The Google Cloud Storage FUSE Container Storage Interface (CSI) Plugin.
Apache License 2.0
115 stars 28 forks source link

Optimization Needed for File Listing Operations on gcsi-fuse-csi Mounted Volumes in Training Jobs #200

Open bhack opened 5 months ago

bhack commented 5 months ago

We've encountered a significant performance bottleneck in our training jobs, specifically when using file listing commands like Path.rglob to enumerate trainable assets stored on gcsi-fuse-csi mounted volumes. This issue becomes particularly evident with datasets of typical size, leading to considerable cold start delays before training can commence.

This latency not only hinders the initial start-up of our training jobs but also poses a substantial challenge when utilizing GKE spot instances. Each time a job is preempted and subsequently restarts from the last saved checkpoint, it incurs this cold start penalty again due to the necessity to re-prepare data loaders.

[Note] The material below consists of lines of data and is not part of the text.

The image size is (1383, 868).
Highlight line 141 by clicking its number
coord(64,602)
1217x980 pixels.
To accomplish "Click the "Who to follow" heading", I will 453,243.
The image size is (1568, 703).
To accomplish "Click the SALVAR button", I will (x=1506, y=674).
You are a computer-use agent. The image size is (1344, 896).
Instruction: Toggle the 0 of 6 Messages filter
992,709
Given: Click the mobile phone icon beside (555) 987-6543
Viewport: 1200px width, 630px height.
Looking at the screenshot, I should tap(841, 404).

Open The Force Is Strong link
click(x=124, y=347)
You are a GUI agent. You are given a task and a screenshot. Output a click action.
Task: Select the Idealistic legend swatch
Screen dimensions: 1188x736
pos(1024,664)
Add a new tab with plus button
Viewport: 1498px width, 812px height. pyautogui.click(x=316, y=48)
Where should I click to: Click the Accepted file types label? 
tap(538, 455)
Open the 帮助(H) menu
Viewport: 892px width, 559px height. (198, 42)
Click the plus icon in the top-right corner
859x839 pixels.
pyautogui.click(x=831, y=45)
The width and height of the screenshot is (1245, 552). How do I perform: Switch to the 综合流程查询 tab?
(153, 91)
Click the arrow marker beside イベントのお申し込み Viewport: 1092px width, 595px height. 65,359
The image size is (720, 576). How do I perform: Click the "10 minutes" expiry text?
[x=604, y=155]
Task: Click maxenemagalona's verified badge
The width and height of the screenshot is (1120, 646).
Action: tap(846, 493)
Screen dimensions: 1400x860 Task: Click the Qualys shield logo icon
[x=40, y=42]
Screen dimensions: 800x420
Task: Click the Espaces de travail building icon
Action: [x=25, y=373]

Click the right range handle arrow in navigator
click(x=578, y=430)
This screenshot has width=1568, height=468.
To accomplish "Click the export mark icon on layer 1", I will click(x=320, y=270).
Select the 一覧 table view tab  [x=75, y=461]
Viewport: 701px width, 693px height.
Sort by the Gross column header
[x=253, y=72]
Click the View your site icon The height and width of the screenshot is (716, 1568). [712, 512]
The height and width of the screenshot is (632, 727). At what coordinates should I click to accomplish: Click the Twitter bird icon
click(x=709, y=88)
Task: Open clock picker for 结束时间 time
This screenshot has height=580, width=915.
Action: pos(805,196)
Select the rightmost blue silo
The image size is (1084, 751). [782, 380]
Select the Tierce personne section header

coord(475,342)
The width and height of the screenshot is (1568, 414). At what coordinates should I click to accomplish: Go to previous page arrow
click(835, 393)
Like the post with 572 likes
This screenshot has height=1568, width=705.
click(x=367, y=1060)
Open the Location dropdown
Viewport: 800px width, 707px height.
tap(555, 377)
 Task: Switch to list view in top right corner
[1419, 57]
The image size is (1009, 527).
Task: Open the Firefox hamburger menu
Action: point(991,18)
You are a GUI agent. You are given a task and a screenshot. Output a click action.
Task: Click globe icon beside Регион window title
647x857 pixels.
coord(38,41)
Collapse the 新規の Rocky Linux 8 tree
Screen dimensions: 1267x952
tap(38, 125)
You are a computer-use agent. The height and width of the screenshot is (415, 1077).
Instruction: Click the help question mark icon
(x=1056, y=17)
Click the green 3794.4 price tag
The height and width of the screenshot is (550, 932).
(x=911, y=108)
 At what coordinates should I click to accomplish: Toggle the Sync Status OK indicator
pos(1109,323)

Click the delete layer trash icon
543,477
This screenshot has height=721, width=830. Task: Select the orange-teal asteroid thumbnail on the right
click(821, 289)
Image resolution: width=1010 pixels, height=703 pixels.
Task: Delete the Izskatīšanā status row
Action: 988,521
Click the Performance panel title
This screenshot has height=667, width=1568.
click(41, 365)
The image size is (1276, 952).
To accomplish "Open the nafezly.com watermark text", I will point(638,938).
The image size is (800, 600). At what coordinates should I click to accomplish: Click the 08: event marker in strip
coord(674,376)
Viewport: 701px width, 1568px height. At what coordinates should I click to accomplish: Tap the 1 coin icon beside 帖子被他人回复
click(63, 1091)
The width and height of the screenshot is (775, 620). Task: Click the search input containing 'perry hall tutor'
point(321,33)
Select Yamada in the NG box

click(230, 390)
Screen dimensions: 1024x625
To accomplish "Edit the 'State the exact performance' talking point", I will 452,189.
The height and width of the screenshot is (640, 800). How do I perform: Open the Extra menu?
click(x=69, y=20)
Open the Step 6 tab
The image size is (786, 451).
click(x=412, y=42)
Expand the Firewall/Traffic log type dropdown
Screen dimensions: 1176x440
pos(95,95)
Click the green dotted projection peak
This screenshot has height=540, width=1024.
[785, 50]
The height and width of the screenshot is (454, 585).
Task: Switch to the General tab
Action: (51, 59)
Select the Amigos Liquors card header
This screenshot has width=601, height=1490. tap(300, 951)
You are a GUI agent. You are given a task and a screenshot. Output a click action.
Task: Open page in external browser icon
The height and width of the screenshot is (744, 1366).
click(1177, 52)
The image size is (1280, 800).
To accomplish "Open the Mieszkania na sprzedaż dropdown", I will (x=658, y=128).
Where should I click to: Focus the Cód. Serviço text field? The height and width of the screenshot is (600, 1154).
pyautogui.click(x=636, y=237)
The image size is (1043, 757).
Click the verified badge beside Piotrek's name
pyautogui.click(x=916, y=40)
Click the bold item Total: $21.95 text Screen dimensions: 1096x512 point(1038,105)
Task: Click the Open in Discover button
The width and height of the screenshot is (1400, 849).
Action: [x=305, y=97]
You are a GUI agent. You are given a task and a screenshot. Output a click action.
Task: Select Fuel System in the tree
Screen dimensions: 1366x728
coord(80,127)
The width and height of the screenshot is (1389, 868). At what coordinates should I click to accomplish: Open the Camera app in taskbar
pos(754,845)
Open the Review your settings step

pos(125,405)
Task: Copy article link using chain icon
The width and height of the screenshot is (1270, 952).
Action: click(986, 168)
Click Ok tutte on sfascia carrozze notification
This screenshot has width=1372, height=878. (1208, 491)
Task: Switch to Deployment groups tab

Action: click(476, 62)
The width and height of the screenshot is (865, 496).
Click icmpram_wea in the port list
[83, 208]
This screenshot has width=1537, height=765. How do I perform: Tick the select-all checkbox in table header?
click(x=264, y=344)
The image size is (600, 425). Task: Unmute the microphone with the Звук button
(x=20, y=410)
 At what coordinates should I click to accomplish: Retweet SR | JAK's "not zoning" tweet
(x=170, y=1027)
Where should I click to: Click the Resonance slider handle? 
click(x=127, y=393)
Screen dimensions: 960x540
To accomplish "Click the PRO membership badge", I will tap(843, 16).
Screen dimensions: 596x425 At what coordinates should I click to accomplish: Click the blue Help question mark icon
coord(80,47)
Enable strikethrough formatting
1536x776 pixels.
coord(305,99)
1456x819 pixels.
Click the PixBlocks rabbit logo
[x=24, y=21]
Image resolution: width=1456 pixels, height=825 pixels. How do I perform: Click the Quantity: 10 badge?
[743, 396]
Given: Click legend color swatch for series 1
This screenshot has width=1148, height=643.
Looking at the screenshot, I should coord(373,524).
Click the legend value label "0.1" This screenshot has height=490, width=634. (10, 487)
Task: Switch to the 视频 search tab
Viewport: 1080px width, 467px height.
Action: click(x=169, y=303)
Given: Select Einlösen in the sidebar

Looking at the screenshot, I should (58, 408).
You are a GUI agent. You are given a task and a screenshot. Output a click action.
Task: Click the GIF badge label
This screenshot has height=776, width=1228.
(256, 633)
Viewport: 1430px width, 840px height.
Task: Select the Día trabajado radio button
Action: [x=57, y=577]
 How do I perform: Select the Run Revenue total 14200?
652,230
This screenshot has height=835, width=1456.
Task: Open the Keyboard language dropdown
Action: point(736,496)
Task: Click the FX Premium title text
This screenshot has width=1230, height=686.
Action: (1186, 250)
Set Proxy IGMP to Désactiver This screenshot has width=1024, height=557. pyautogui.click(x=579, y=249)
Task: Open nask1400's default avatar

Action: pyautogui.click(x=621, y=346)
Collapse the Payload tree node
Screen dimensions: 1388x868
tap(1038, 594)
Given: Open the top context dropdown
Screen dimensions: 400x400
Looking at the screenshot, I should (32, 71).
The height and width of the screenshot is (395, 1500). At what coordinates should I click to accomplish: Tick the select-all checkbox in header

This recurring overhead directly impacts cost-efficiency and resource utilization, particularly in a dynamic scaling environment where jobs are frequently interrupted and resumed. Addressing this file listing performance issue could significantly reduce start-up times and improve the overall efficiency of training jobs on GKE spot instances.

songjiaxun commented 5 months ago

I believe we will need the following new features or improvements to solve this issue:

  1. Somehow pre-fetch or cache the object metadata to perform the fast listing.
  2. Persistent these metadata across pod or node lifecycles.

We are working on our roadmap, and will share more information.

FYI @sethiay

bhack commented 5 months ago

This seems a good plan but I think also that there is a specific extra overhead with Path.rglob if we compare with other types of listing.